Bir yandan; evet, günlük yaşamda her iki cinsiyet de vardı ve beraber yaşamayı öğrenmek, bilmek gerekirdi. Diğer yandan ise tek cinsiyetli eğitim; başarı açısından ve daha sağlıklı ders ortamı oluşturması açısından önemliydi. Sosyal medyada bunun gibi iki konuyu gerekçeleriyle savunan paylaşımlar gördüm, aklım iyice karıştı.
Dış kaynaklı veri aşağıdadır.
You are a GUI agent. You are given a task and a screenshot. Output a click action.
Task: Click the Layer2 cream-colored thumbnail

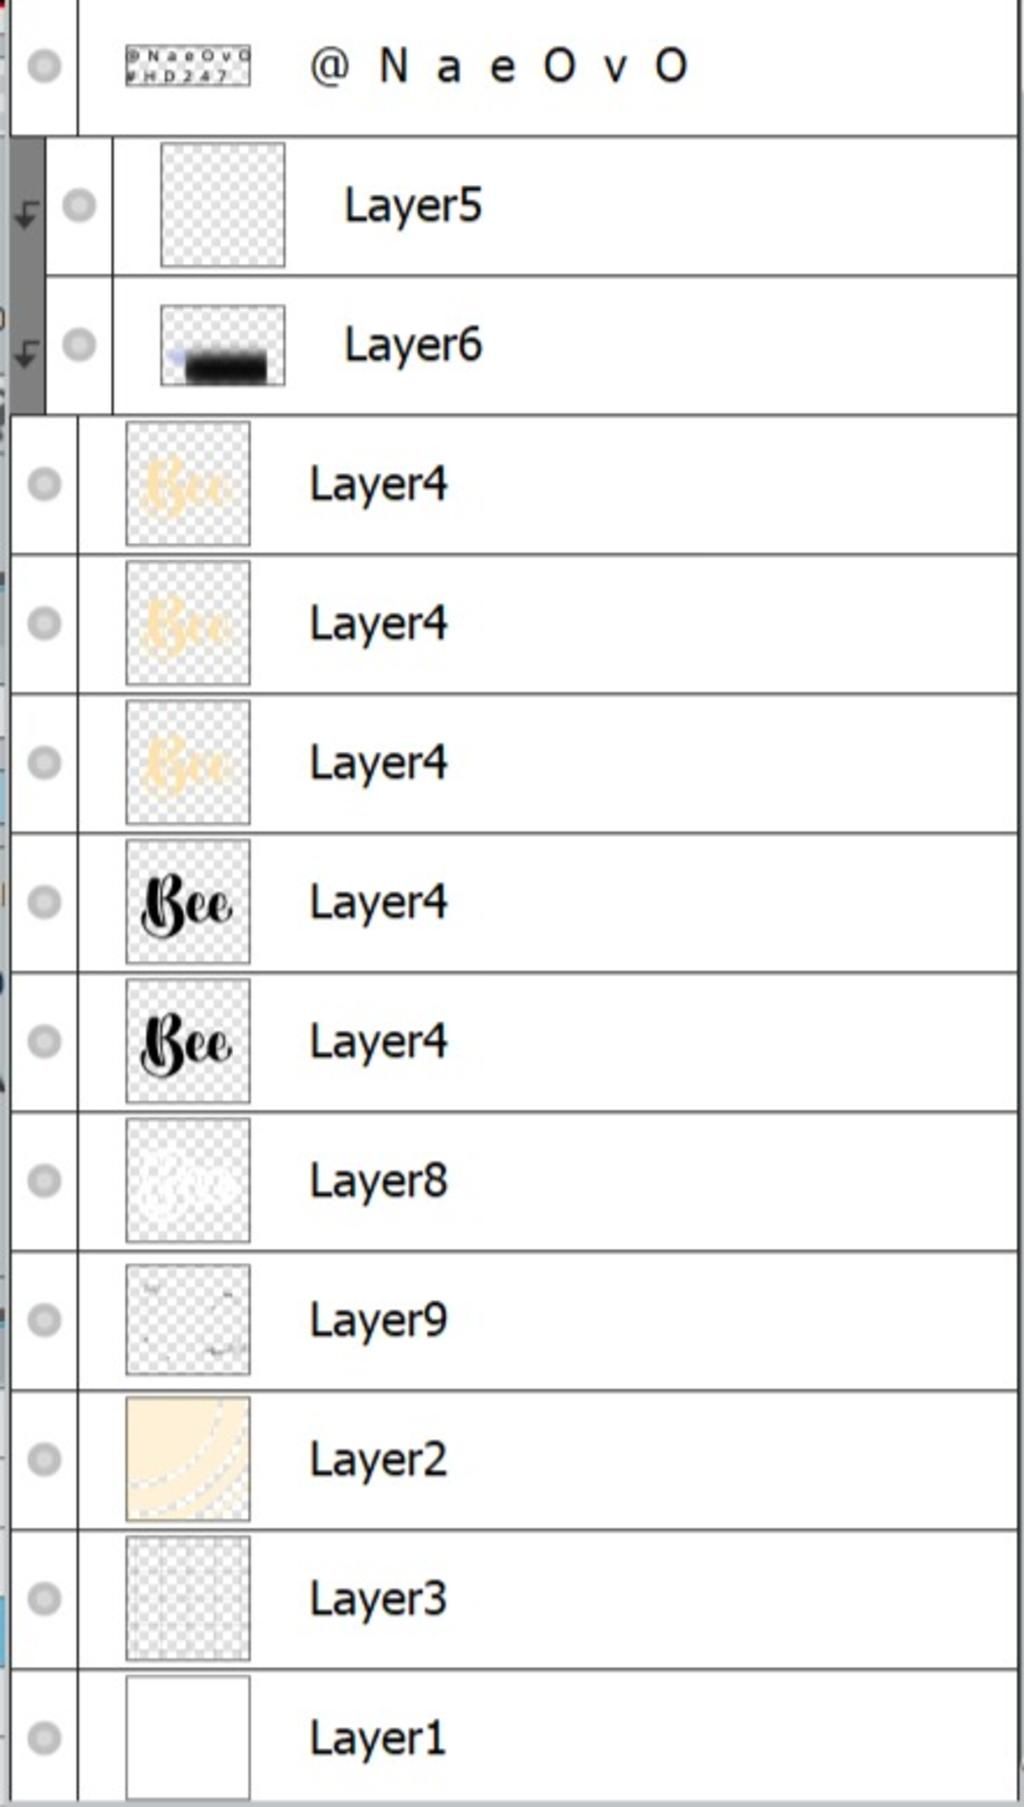(x=188, y=1459)
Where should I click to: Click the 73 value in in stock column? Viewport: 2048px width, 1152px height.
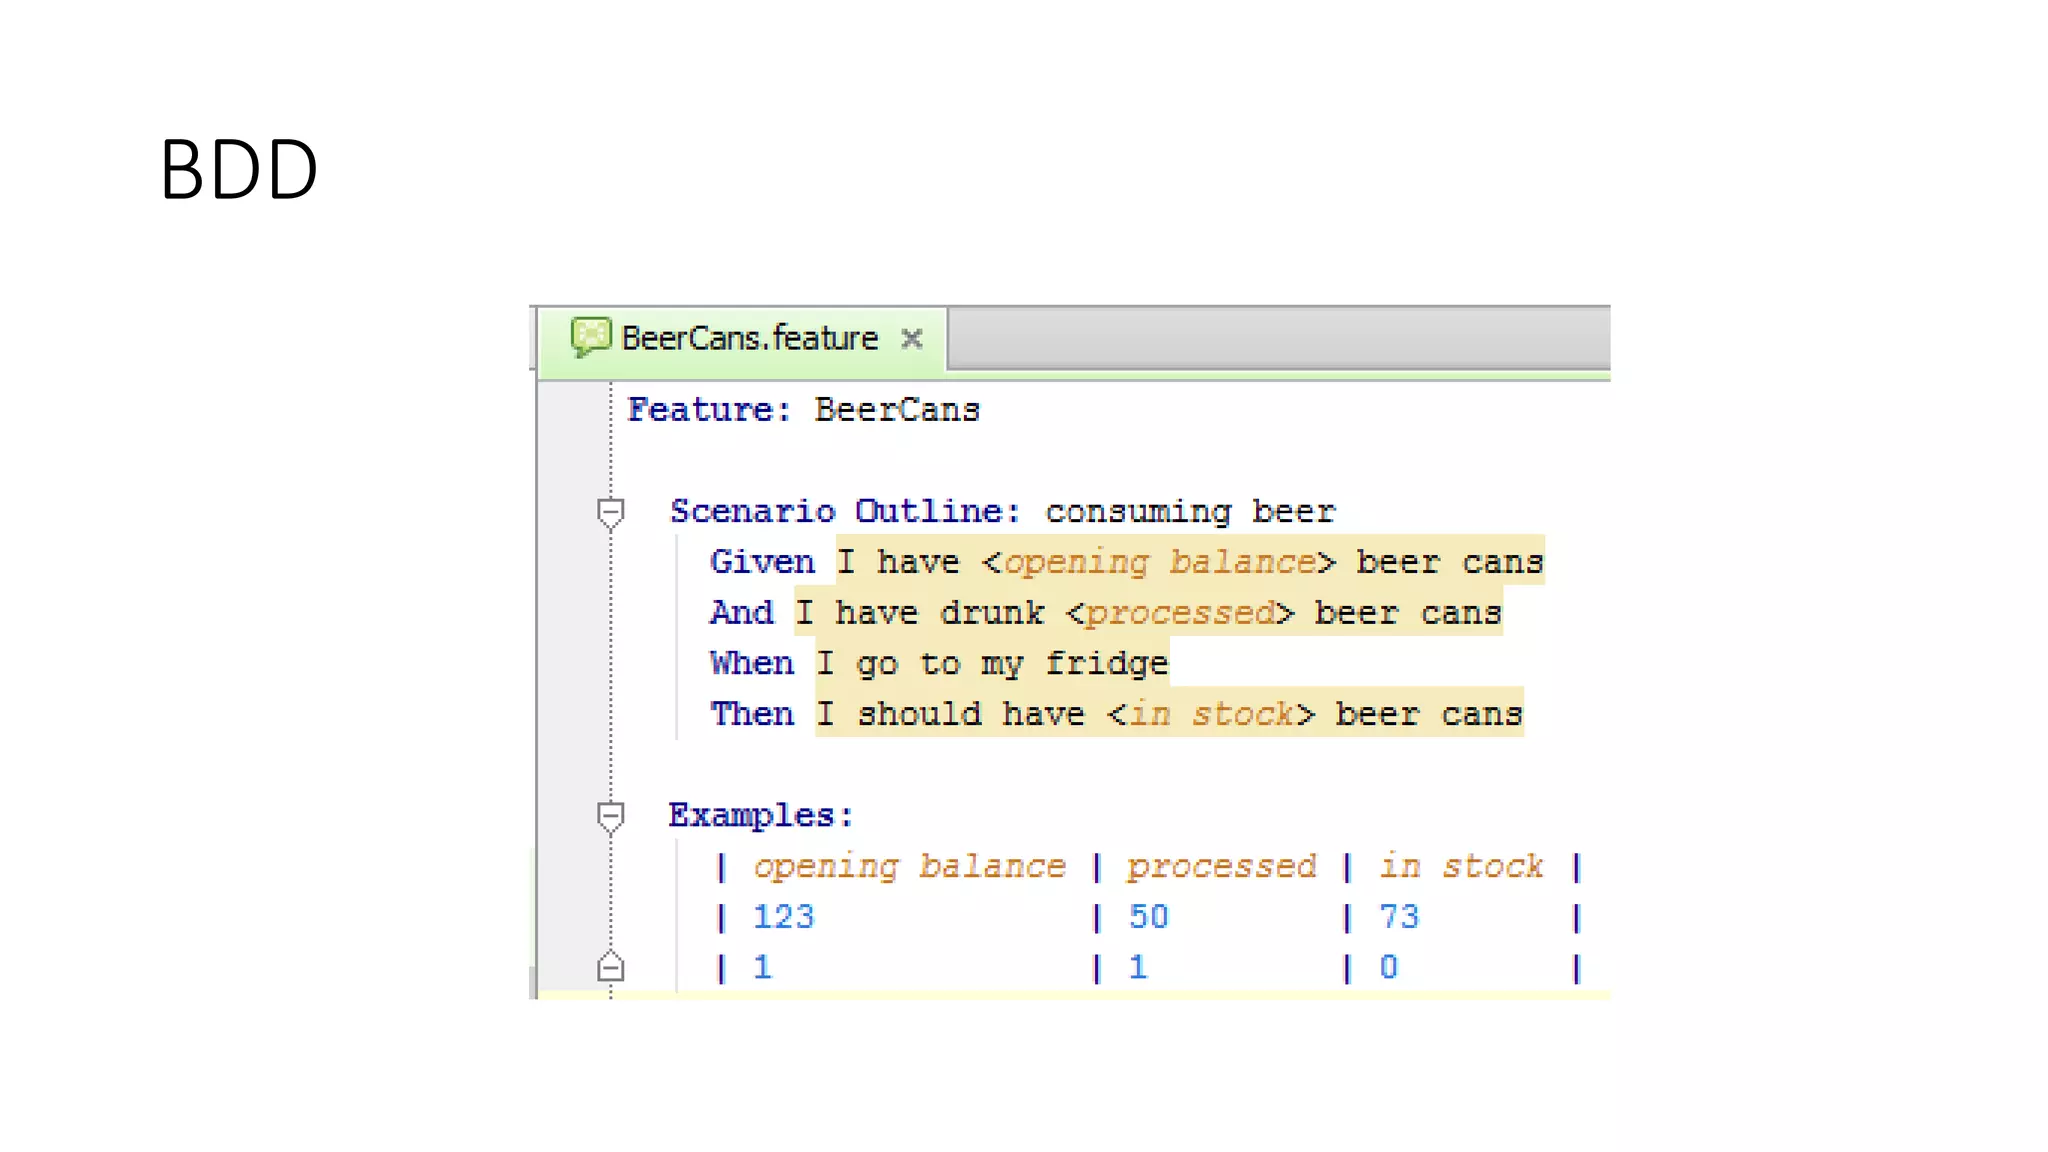[1399, 917]
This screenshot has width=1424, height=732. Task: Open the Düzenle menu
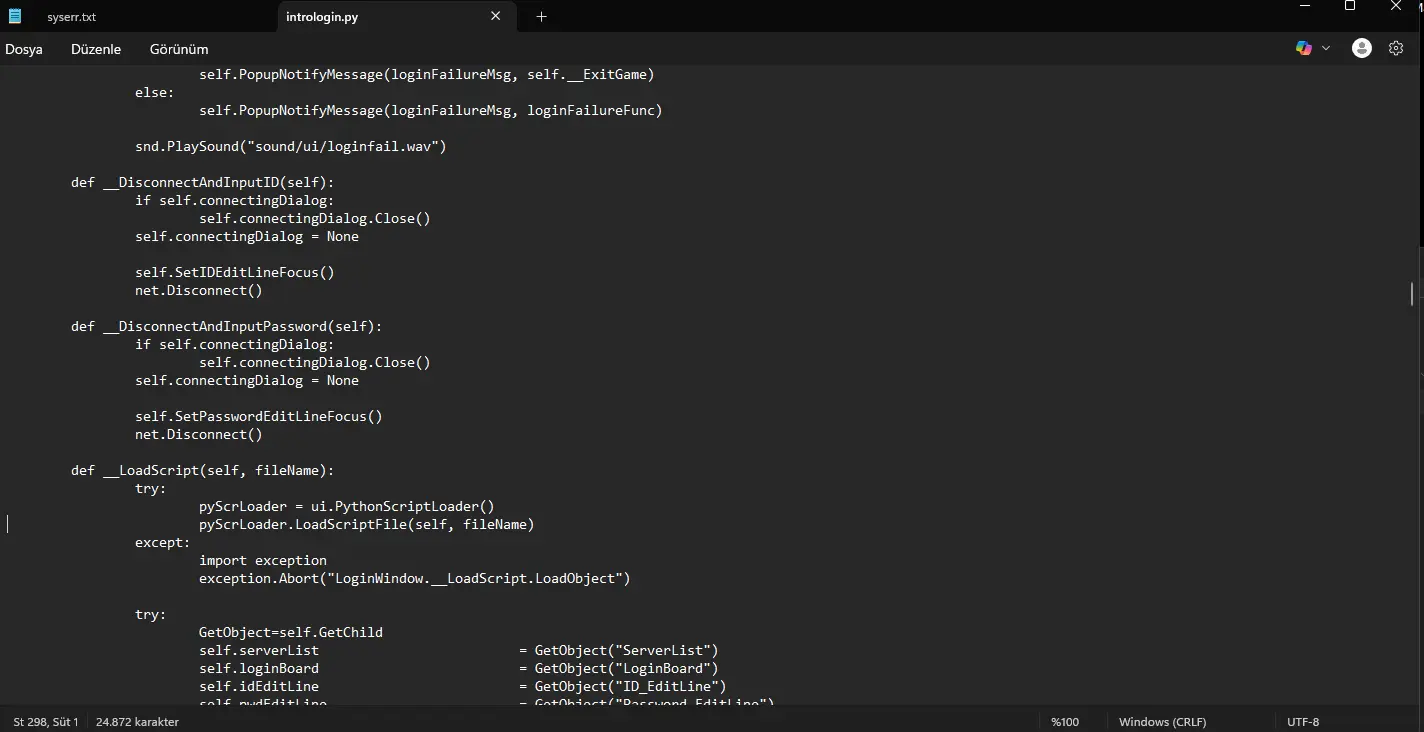[x=96, y=49]
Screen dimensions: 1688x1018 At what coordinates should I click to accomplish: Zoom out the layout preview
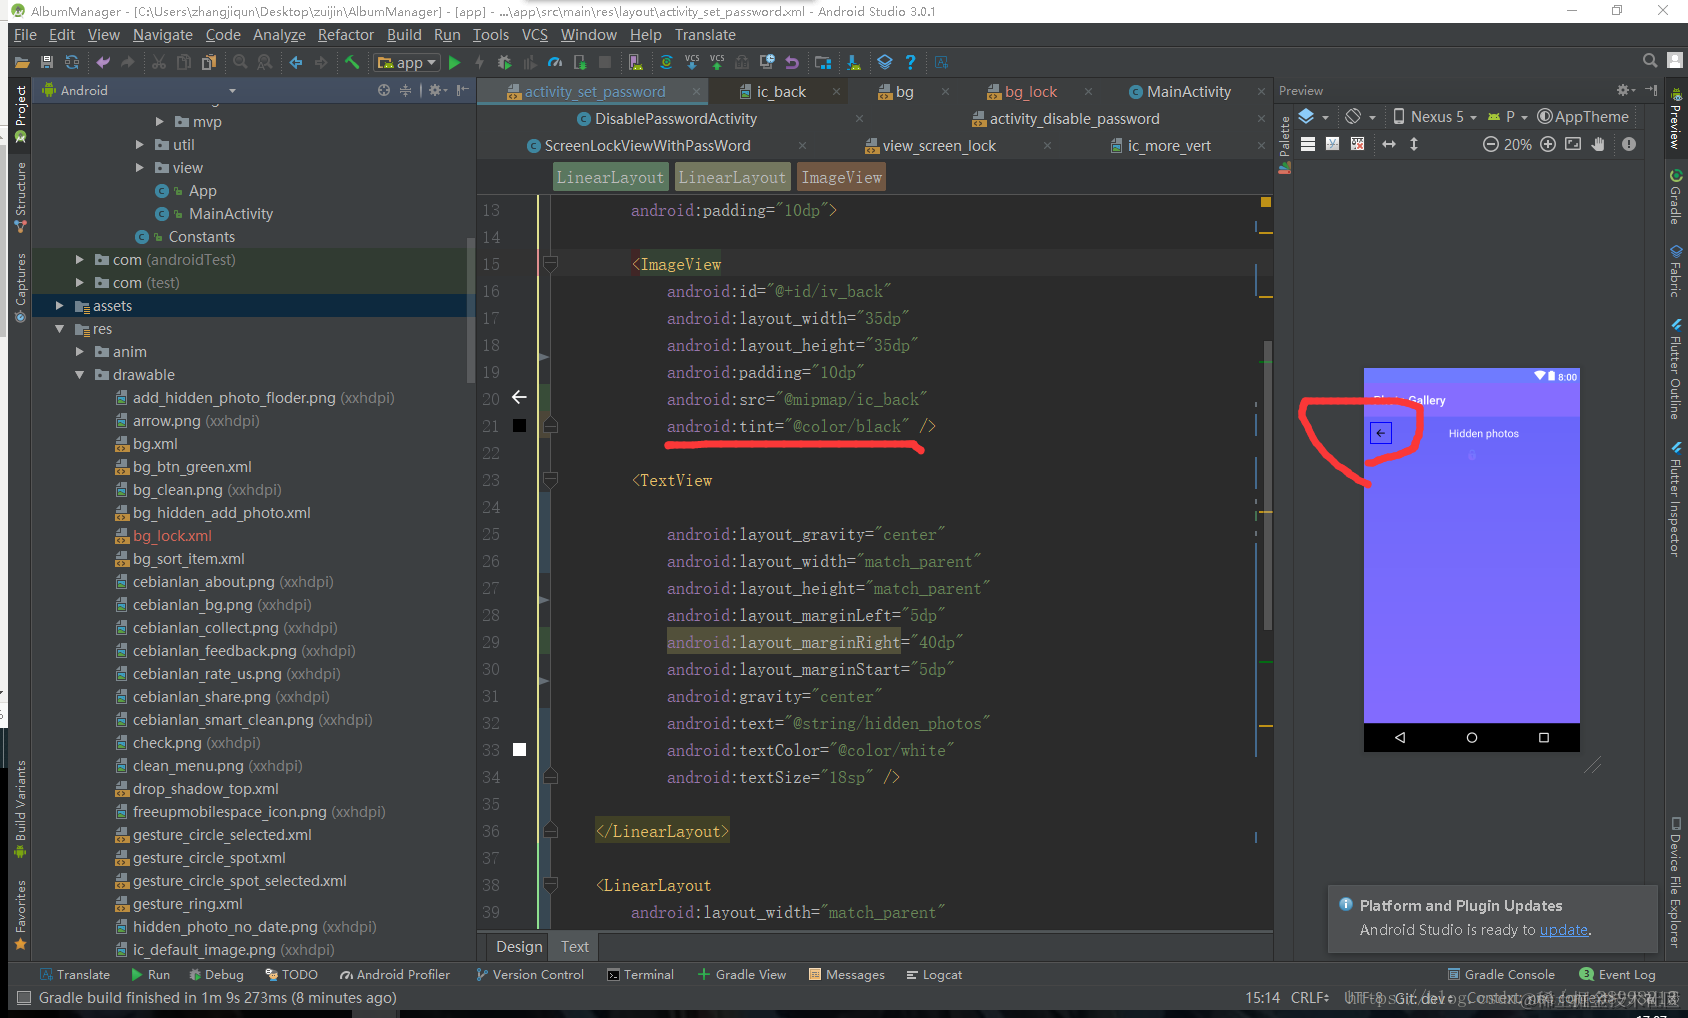[x=1491, y=144]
Ardından kendi eğitim hayatımı düşündüm: 8 yıl boyunca tamamen kızların eğitim gördüğü bir İmam Hatip'te okumuştum. Bundan ötürü tek cinsiyetli eğitimi her yönüyle çok iyi biliyordum. Daha sonra 5 yıl boyunca karma eğitimin olduğu okullarda eğitime devam ettiğim için bu sistemi de biliyordum. Bu süreçte hangi sistemde daha verim aldığımı düşünmeye başladım ve nihayetinde varacağım kararın çok öznel olduğu ve benim kişisel deneyimimin genellenemeyeceği kararına vardım. Bu konu üzerine araştırmalarımı devam ettirdiğimde kapsamlı ve biribirinden bağımsız bazı çalışmalar buldum. Bu çalışmalar hem karşıt argümanları hem de sistemlerin sonucunu açıklayan çalışmalardı. İki modeli de yaşayan biri olarak bu tespitleri ve değerlendirmeleri realiteye uygun buluyorum.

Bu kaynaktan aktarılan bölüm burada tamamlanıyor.